Friday, July 21, 2017

DNA - Protocogotas (Esparza et al, 2017)

Hat tip Bernard and Davidski

This triple burial dates to early Proto-Cogotas, sometime between 1918 and 1772 B.C.  The two women and unborn baby were buried atop a mattress, pillows or other organic material that decomposed, allowing rotation of the bones.

LTB-03 was a young woman who died while she was at full-term pregnancy or in labor with LTB-01, also a girl.  The nuclear and mitochondrial DNA further demonstrate this relationship beyond all doubt.  The older woman was not maternally related, but considering the nuclear DNA, the possibility of a paternal aunt or grandmother was not excluded.  (surprising that it's inconclusive)

Esparza et al highlight the importance of DNA in determining relationships of the past.  Before DNA was conducted, it had been thought that the elder woman was a man due to the robustness of the cranium and to the (seemingly) diagnostic posture; and that this was a small nuclear family that died under unfortunate and contemporary settings.  However, further osteological analysis of the cranial and post-cranial remains started to sow doubt about the 'man', and DNA finally revealed that she was a woman of uncertain relationship.

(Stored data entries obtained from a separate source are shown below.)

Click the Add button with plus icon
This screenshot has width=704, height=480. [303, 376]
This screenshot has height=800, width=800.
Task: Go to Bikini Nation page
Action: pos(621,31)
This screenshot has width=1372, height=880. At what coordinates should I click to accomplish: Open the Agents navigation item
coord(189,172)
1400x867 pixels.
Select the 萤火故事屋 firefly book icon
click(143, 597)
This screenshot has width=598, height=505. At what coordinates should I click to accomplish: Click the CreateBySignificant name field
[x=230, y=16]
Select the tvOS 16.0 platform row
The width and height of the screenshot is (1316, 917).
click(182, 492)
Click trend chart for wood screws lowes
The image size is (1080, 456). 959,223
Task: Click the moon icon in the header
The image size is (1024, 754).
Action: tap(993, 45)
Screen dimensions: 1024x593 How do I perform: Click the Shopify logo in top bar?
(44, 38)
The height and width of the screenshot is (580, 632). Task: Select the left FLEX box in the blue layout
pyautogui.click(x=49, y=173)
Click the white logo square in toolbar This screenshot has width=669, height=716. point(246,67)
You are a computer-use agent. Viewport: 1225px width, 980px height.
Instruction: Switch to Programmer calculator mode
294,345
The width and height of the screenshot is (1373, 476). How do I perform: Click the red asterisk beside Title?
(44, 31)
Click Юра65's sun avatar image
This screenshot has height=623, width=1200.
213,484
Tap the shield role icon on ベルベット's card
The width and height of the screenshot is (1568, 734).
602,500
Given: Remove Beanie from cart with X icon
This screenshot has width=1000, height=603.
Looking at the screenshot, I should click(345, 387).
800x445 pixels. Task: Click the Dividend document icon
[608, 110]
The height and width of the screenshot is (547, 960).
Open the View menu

Triple burial from Fig 2.  (Esparza et al, 2017)
In past generations, many touching assumptions seemed reasonable of Early Bronze Age burials:  A man and woman in a pit grave were husband and wife.  A woman embracing a small child was the child's biological mother.  They weren't bad assumptions, most are likely correct; but they are not facts.  Obviously, DNA has excluded certain relationships in this burial.

Before getting to the gender identity of LTB-02, quick background. Esparza et al, 2012b previously came up with a theory for the gross lack of Cogotas Horizon burials in Central Spain, attributing them to exposure or something.  For the few discovered burials, when they did occur, they were exceedingly those of females.  They essentially make a case that Cogotas people dealt with taboo deaths, such as a woman dying in labor, differently from the general population.  In other words, this burial from Los Tolmas might have had been associated with a taboo death.  They make a compelling comparison to the treatment of taboo deaths of pregnant women in colonial Ghana.

Next, they offer some alternative scenarios for the relationship between these women from discussions at a recent workshop.  One proposal was that the elder woman was a mid-wife, who for whatever reason, was volunteered into this situation.  Given the lateness of the pregnancy, and obviously the poor outcome, it seems possible the mid-wife found herself in an inescapable cloud of superstition.  It's also possible that the pregger died before labor and some unfortunate, lower-class soul got the honor to deliver her lady's child in the next world. 

Given the manliness of the elder woman and the orientation of the burial, the conversation drifted toward 'gender identity'.  But in my view the circumstances surrounding this burial make more sense when focused on the tragedy of a very pregnant woman dying unexpectedly. 

Protocogotas is the tail end of Bell Beaker in this region, so their genomes might offer a fuller picture of the Mesetan ethnicies from the previous period.

"Familiar Kinship?  Palaeogenetic and Isotopic Evidence from a Triple Burial of the Cogotas I Archaeological Culture (Bronze Age, Iberian Peninsula)"
ÁNGEL ESPARZA, SARA PALOMO-DÍEZ, JAVIER VELASCO-VÁZQUEZ,
GERMÁNDELIBES,EDUARDOARROYO-PARDOANDDOMINGOC.SALAZAR-GARCÍA
OXFORD JOURNAL OF ARCHAEOLOGY 36(3) 223–242 2017
"Summary. This paper examines the identification of kinship relations in
archaeological multiple burials and advocates the application of different
methods and lines of research to clarify such issues in relation to funerary
practices. Recognizing family relationships – an important task in research on
prehistoric societies – is especially complicated and interpretations have often
been made without an adequate empirical basis. Bioarchaeological, isotopic
and DNA analyses applied to the triple burial of Los Tolmos (Cogotas I
archaeological culture, Iberian Bronze Age) have provided direct information
on this issue. In this respect, the new results also imply the need to consider gender
constructs in greater depth and to be more open-minded towards other forms of
relationship in the past beyond the traditional heteronormative nuclear family."